The response from Western leaders? A collective tut-tut, a flurry of press releases, and perhaps a new round of sanctions against a Russian oligarch’s third cousin’s uncle. Meanwhile, in Kyiv, they bury their dead and sift through the wreckage. The word ‘escalation’ is bandied about like a tennis ball, but nobody wants to make the shot. We are treating a serial arsonist with the gentle chiding one might use for a misbehaving puppy, forgetting that this puppy has nuclear teeth.
What will it take? A direct hit on the British Embassy? A radioactive cloud over Warsaw? Perhaps then we might rouse ourselves from our comfortable paralysis. But no, the West is too busy patting itself on the back for its ‘unity,’ a unity that evaporates the moment someone mentions ‘no-fly zone’ or ‘tanks.’ We talk of ‘supporting Ukraine’ as long as it doesn’t cost us a penny, as long as our energy bills don't rise, as long as our summer holidays aren't disrupted.

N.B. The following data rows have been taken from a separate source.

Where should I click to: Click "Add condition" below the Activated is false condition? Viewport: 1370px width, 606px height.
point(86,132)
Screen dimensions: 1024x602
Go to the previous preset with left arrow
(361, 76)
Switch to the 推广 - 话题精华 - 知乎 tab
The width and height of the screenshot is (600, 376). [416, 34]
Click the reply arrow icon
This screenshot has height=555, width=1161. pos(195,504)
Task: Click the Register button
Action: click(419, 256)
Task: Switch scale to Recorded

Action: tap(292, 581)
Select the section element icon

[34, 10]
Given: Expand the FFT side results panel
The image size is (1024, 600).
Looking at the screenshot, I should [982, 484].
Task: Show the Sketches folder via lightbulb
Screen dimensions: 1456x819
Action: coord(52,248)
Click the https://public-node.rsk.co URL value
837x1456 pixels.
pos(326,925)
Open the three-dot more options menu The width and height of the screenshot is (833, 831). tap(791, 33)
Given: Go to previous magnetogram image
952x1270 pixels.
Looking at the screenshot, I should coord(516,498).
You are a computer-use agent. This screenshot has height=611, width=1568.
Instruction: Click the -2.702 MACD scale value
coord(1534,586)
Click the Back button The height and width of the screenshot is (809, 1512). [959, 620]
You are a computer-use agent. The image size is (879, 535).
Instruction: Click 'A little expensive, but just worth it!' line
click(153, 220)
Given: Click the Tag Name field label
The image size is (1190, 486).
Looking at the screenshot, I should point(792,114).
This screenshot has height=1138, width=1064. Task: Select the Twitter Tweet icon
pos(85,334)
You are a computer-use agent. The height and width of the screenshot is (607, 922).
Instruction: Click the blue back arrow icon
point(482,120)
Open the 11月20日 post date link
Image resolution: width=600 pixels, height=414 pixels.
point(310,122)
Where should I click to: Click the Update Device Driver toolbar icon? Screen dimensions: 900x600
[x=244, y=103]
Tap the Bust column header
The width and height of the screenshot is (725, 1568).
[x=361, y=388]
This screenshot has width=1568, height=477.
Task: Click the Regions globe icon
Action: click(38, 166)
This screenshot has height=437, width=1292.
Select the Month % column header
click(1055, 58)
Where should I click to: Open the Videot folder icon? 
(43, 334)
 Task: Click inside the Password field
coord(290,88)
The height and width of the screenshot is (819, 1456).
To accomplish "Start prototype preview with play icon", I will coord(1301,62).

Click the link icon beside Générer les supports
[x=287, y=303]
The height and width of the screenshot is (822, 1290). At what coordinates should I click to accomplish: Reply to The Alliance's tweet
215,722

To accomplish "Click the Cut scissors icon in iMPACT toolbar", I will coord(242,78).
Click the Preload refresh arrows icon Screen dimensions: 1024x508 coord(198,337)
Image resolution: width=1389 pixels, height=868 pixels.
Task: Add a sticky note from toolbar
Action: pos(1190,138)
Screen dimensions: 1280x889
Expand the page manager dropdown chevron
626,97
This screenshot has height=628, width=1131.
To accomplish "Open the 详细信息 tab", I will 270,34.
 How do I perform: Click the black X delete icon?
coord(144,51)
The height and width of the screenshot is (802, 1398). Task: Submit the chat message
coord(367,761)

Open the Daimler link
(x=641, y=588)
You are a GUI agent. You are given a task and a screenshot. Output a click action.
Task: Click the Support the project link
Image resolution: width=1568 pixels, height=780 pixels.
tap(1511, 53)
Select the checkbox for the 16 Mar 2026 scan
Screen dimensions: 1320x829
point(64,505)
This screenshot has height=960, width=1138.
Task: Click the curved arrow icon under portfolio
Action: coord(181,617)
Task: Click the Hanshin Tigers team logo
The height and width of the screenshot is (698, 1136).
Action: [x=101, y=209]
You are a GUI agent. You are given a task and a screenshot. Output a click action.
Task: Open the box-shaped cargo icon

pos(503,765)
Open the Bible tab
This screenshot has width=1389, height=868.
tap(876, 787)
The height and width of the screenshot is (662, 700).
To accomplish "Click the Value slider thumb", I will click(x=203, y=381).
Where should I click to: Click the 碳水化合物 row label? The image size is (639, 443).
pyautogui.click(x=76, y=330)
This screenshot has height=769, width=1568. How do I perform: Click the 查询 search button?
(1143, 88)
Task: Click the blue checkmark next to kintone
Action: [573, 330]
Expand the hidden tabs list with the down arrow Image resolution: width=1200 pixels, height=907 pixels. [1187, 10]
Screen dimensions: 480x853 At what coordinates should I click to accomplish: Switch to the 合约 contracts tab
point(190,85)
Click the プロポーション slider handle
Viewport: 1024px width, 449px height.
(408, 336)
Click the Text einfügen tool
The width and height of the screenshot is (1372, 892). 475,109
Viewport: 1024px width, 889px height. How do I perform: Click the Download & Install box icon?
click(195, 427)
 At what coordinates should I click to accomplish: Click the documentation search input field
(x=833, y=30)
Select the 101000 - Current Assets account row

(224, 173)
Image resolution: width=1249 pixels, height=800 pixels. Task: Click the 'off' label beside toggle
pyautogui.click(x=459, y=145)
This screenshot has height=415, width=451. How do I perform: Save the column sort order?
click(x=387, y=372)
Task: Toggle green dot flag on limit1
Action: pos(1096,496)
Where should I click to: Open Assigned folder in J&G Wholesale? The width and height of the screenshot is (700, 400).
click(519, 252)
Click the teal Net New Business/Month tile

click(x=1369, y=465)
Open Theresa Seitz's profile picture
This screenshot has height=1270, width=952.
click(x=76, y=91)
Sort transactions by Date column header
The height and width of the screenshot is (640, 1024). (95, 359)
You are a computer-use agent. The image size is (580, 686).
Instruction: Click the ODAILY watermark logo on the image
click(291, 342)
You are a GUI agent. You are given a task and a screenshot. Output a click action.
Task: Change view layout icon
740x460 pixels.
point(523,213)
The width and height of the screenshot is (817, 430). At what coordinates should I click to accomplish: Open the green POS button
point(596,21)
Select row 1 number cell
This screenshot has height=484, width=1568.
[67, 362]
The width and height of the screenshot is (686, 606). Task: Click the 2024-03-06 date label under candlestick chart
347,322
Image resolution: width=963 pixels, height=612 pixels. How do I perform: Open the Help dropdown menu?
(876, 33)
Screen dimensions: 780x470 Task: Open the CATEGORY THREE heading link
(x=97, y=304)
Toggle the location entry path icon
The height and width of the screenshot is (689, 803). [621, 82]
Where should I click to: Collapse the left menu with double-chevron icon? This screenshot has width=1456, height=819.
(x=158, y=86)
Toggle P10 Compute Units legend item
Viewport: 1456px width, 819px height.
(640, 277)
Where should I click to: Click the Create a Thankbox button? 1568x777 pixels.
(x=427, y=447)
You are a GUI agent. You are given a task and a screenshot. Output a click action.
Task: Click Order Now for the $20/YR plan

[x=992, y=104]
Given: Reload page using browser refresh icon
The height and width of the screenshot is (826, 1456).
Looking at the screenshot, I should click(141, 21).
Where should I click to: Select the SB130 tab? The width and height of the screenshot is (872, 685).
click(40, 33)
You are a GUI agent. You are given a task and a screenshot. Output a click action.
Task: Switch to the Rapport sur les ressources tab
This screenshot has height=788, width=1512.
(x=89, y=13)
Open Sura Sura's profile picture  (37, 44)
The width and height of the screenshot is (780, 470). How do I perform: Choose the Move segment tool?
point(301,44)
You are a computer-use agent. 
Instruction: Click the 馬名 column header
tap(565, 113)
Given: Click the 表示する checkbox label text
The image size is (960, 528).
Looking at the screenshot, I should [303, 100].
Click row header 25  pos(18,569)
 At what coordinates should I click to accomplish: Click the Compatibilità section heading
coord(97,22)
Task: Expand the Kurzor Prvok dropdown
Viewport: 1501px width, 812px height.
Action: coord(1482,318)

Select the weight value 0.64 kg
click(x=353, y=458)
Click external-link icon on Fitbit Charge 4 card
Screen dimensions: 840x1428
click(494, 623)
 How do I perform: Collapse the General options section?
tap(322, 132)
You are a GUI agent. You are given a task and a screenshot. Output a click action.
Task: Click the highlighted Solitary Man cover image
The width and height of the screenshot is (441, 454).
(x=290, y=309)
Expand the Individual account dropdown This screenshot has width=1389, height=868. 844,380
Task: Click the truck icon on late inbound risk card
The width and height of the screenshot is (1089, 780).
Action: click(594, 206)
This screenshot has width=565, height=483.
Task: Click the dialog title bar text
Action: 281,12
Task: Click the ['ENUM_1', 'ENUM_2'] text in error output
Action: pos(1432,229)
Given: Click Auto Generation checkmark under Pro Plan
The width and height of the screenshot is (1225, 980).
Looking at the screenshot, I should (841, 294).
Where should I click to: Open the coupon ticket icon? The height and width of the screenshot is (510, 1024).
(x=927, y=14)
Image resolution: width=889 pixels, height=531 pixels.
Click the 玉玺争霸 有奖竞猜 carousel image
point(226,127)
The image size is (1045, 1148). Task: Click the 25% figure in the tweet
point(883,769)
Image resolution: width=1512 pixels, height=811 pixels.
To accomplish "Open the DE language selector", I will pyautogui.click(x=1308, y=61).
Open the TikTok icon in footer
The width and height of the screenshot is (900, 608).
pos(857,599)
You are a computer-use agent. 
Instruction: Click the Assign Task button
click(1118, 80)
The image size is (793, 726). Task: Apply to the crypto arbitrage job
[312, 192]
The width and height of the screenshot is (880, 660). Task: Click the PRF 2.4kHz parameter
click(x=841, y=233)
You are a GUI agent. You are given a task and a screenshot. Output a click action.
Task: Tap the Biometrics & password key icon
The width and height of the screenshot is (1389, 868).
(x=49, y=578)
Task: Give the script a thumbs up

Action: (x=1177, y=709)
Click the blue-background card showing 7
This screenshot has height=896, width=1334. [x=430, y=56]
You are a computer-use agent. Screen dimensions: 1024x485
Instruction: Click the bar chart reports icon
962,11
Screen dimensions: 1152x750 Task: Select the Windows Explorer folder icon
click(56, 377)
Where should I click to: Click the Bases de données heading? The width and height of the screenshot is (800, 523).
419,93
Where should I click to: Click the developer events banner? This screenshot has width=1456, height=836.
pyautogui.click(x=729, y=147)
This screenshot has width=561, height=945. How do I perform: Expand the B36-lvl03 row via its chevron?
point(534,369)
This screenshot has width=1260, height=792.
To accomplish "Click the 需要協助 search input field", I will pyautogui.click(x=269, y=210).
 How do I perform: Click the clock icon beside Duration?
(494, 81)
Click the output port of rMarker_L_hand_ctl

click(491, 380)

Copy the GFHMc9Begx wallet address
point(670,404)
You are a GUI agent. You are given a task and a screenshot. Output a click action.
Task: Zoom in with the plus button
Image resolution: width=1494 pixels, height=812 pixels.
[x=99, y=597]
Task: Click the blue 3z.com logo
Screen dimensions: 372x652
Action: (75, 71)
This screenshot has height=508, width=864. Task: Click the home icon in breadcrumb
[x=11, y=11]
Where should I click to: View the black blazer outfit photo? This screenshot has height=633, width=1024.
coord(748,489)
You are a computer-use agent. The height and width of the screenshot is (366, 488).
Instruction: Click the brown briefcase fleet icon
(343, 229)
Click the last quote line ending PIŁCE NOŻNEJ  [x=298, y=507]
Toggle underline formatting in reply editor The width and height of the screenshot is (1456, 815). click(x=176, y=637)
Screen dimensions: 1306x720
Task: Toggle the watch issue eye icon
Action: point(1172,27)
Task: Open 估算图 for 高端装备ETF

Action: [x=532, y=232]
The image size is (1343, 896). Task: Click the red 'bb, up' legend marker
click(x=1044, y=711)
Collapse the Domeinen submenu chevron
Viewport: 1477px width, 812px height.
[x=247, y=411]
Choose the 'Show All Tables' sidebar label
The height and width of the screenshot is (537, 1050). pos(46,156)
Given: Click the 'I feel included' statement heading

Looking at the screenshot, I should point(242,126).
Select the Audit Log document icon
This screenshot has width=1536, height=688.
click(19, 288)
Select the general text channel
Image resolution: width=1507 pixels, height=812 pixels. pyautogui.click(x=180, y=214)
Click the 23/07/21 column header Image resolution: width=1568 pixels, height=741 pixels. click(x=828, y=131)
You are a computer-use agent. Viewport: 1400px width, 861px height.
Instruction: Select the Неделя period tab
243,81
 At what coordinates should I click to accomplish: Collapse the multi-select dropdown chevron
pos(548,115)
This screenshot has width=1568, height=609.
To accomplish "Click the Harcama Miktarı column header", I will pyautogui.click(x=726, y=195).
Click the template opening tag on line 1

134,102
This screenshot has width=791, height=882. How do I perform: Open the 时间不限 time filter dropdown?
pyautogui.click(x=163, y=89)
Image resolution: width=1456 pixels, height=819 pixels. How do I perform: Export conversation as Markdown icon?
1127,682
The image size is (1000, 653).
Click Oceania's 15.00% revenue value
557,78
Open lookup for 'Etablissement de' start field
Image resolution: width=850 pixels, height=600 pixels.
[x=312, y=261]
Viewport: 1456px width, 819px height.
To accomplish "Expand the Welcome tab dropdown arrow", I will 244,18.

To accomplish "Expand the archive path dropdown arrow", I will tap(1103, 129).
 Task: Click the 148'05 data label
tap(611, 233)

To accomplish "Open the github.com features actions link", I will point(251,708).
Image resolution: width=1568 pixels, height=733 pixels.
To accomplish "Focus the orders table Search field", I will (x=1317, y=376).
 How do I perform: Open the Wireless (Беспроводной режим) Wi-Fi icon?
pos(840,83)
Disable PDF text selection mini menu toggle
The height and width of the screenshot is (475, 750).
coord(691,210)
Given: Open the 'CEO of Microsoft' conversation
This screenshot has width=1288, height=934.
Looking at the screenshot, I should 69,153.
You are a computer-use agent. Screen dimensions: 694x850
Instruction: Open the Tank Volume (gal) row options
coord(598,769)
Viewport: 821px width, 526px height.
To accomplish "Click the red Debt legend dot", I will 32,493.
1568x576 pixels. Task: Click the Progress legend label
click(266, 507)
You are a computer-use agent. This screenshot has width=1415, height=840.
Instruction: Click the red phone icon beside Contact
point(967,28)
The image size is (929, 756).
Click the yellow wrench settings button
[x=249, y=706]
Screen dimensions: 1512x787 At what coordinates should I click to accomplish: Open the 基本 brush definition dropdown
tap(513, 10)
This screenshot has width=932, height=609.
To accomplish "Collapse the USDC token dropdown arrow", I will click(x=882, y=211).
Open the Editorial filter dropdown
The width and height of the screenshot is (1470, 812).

I can see the headlines now: ‘World Leaders Express Concern. Talks Continue. Nothing Changes.’ The cathedral burns, the bodies are counted, and the world moves on to the next outrage, the next horror, the next opportunity to not act. It is a farce of operatic proportions, but there is no laughter, only the hollow sound of Vespers echoing through the ashes.
So here’s my suggestion: Stop pretending. Rip up the rulebook. Send real weapons. Close the airspace. Impose a naval blockade. Do something that makes Putin choke on his buckwheat. Because right now, the only thing the Kremlin fears is a sternly worded tweet, and they’re laughing all the way to the missile silo.
Biff Thistlethwaite, filing from a gin-soaked haze of fury.